Astronaut Scott Kelly’s DNA was altered by a year in space, NASA announced this week. Seven percent of his genes did not return to normal, possibly indicating long-term changes in genes connected to the immune system, DNA repair, bone formation networks, oxygen deprivation and elevated carbon dioxide levels. Full results of NASA’s Twins Study will be released later this year.
Natural selection will be at play, producing humans more suited to live in space than others. Some fraction of people living on Mars will have successful pregnancies. The future also may see humans being engineered for certain environments and different gravities; thicker bones, radiation tolerance, that type of thing. “I think genetic engineering of people will be more active than passive, though,” Bell said.
Dining and drinking will be different on the moon. It took planetary biologists decades to perfect the right recipe of biologic components and lunar soil. Fruits and vegetables — and the ice in the drinks — will taste slightly differently than what’s found on earth. Terroir will have a whole new meaning.
“A lot of that research is happening now,” Bell said. “They grow lettuce on the space station. … Every place will have its tastes. 'These are lunar farside Brussels sprouts, aren’t they?'”
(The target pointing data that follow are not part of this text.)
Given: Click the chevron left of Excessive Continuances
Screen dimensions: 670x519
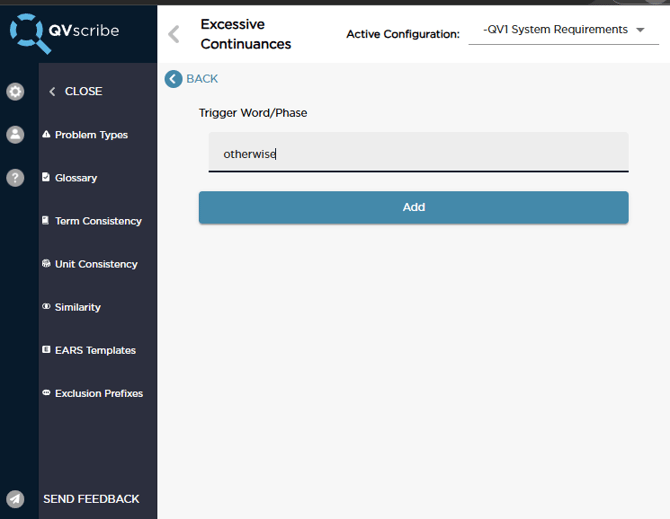Looking at the screenshot, I should tap(174, 35).
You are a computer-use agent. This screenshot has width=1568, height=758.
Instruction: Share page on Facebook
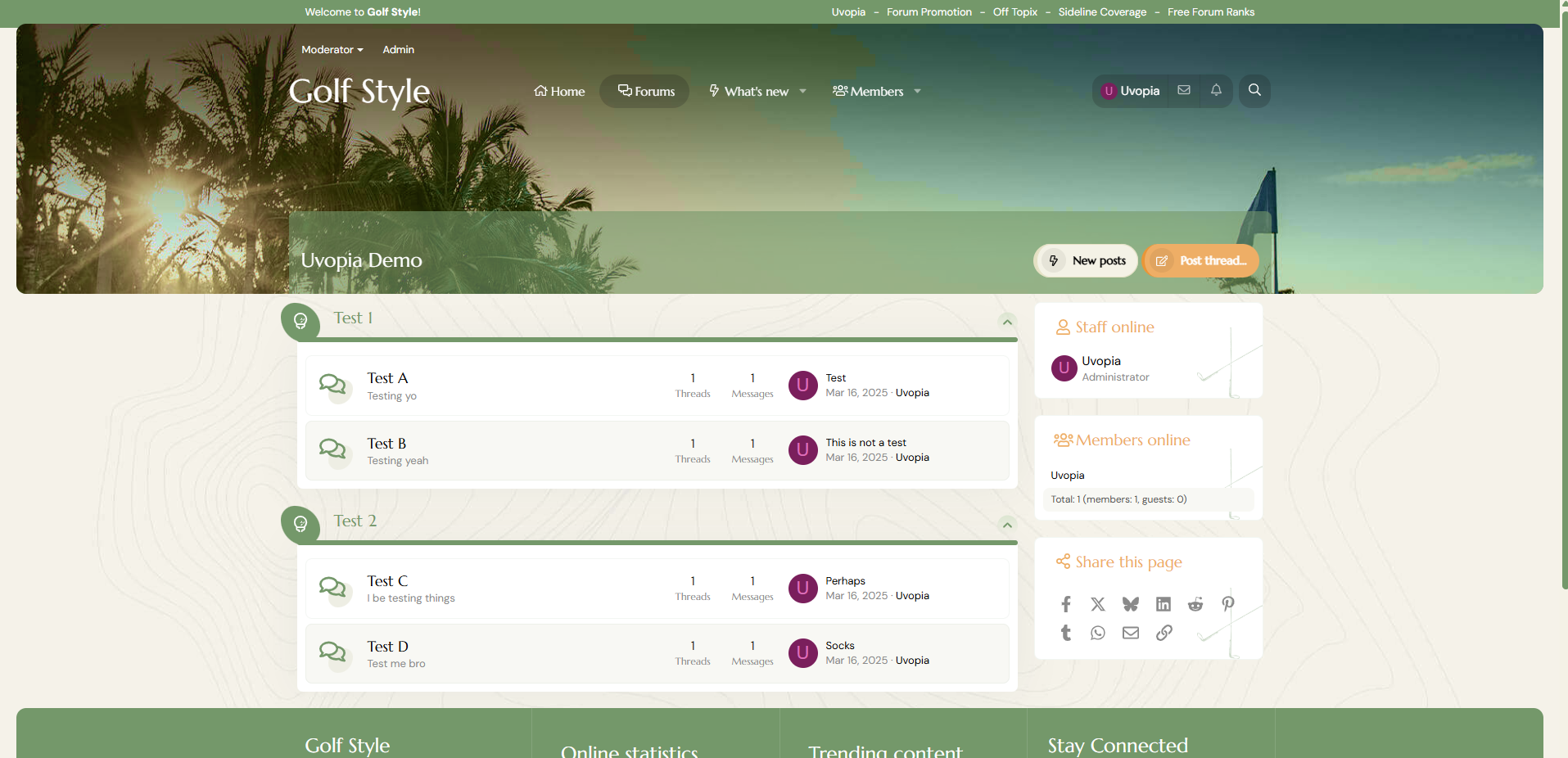[x=1065, y=604]
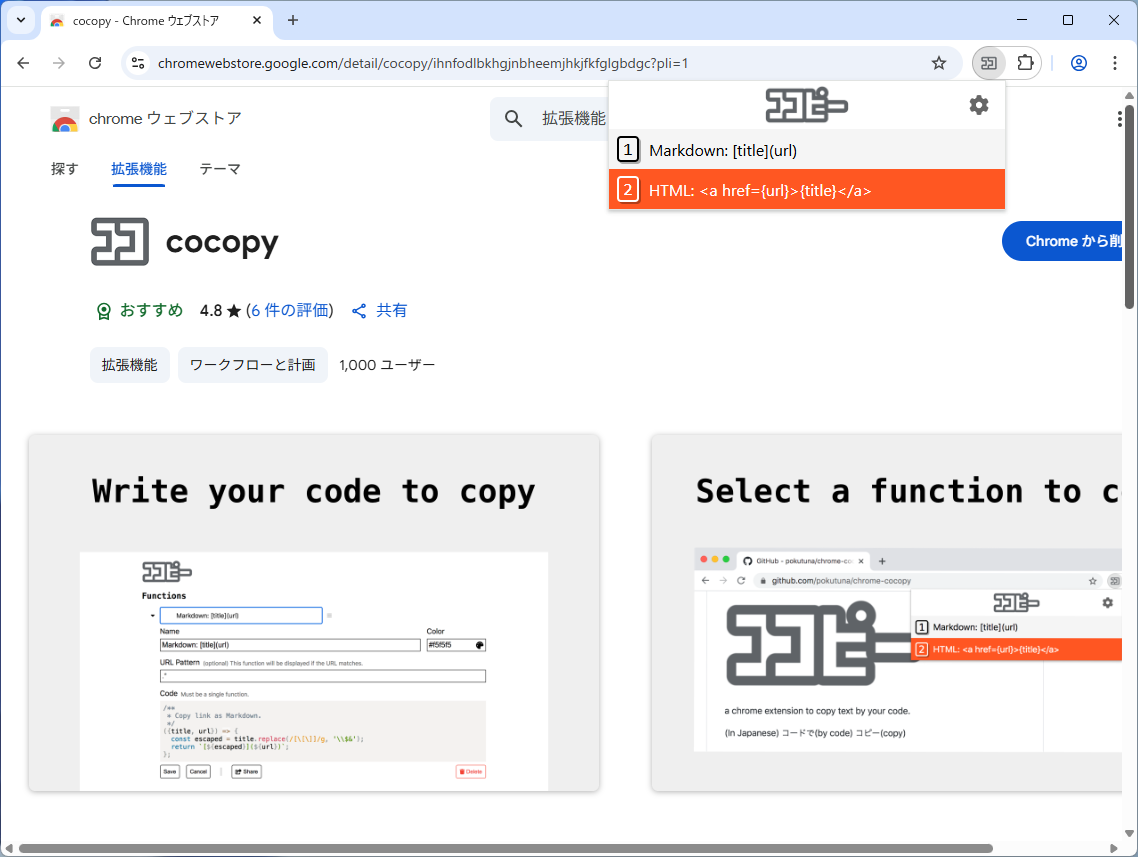The width and height of the screenshot is (1138, 857).
Task: Open the Chrome extensions puzzle menu
Action: [x=1026, y=62]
Mercury is going to be an entire planet like Daytona Beach, Florida; Indianapolis; and Glamis, California. Everything is faster on Mercury because it is within the sun’s gravity well. Increased gravitational force from the sun speeds up the planet. It only takes 88 days to go around the star. You are traveling four times faster around the sun than on Earth. This attracts racing, and rocketry gearheads from around the solar system will come to chase speed records.
Powdership racing and touring in the dusty soil of Deimos, the smaller of Mars’ two moons, will be something like swamp boating in the Everglades.
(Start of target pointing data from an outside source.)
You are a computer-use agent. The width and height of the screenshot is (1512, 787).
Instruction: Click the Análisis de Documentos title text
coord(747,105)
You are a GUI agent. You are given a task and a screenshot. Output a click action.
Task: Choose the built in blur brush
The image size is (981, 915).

Hollywood tells us everyone enjoys an explosion. Try a trip to Jupiter. At the Great Red Spot airhotel, a luxury resort and spa floating above the reddish cloud tops, weeklong impact hunting cruises will chase and witness small asteroids and comets slamming into the Jovian clouds.
With Titan’s high surface pressure and extremely cold temperatures, many of the organic molecules in its atmosphere exist as liquids instead of gases. This means that on Saturn’s largest moon, you can raft class four and five whitewater. It’s not actually water, but liquid ethane and other hydrocarbons. Catch the mists from a 200 foot propane waterfall.
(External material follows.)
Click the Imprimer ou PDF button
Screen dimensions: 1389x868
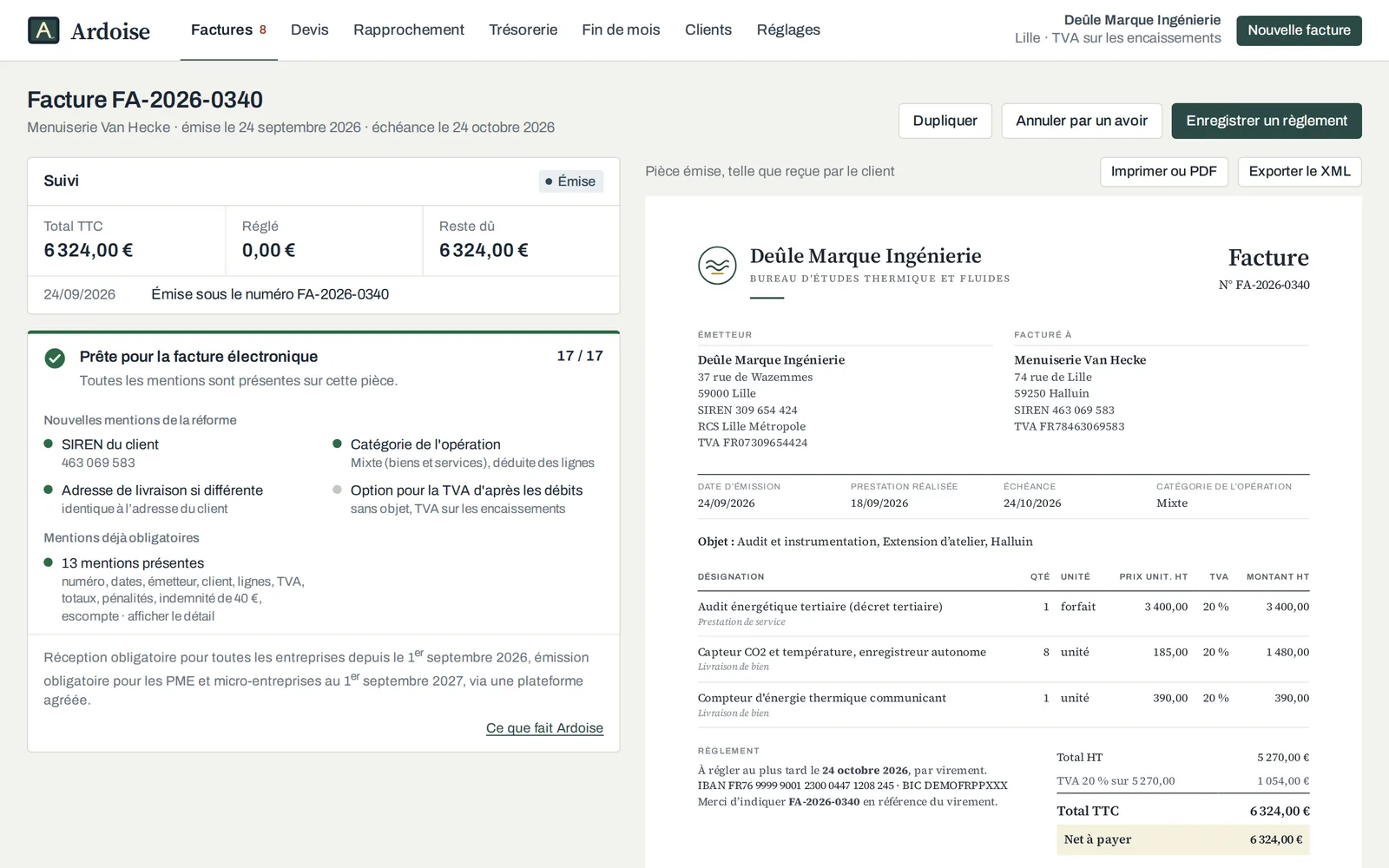(1163, 172)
Not every excursion will be safe. Microgravity draws thrillseekers to the tiny Martian moon of Phobos. “The thrill of being able to (literally) leap over skyscrapers in a single bound can make people feel like Superman — until they realize in horror that there’s no turning back once they made the leap,” Bell wrote.
Floating out of control into space may induce space panic syndrome. It’s not a real medical condition — yet. “If you’re not a highly-trained jet fighter pilot and you’re put into a freakout situation, statistically a bunch of us are going to freak out,” Bell said.
Not to worry — spacesuits will have tracking devices built into them so authorities can (eventually) rescue you. Still want to go?
Bell's book is a result of serendipitous timing.
An editor at one of his publishers was searching for a way to publish some interplanetary tourism posters created by NASA’s Jet Propulsion Laboratory and space art. They came to him asking if he had any ideas.
“The idea of a travel guide has been on my mind for many, many years,” Bell said.
The book that emerged looks and reads like a Lonely Planet travel guide. Here’s how long it takes to get there; what there is to do, see, and explore; what accomodations and dining will be like.
Where would Bell go?
“Every place I wrote about I want to go to, but I want to come back,” he said. “I don’t want to be a settler; I want to be a tourist. I’m not even sure I’d go on one of these long outer solar system trips where it could be your last trip. Earth is my favorite planet. I’ve spent most of my life here. Most of my friends are from Earth. I love the place.”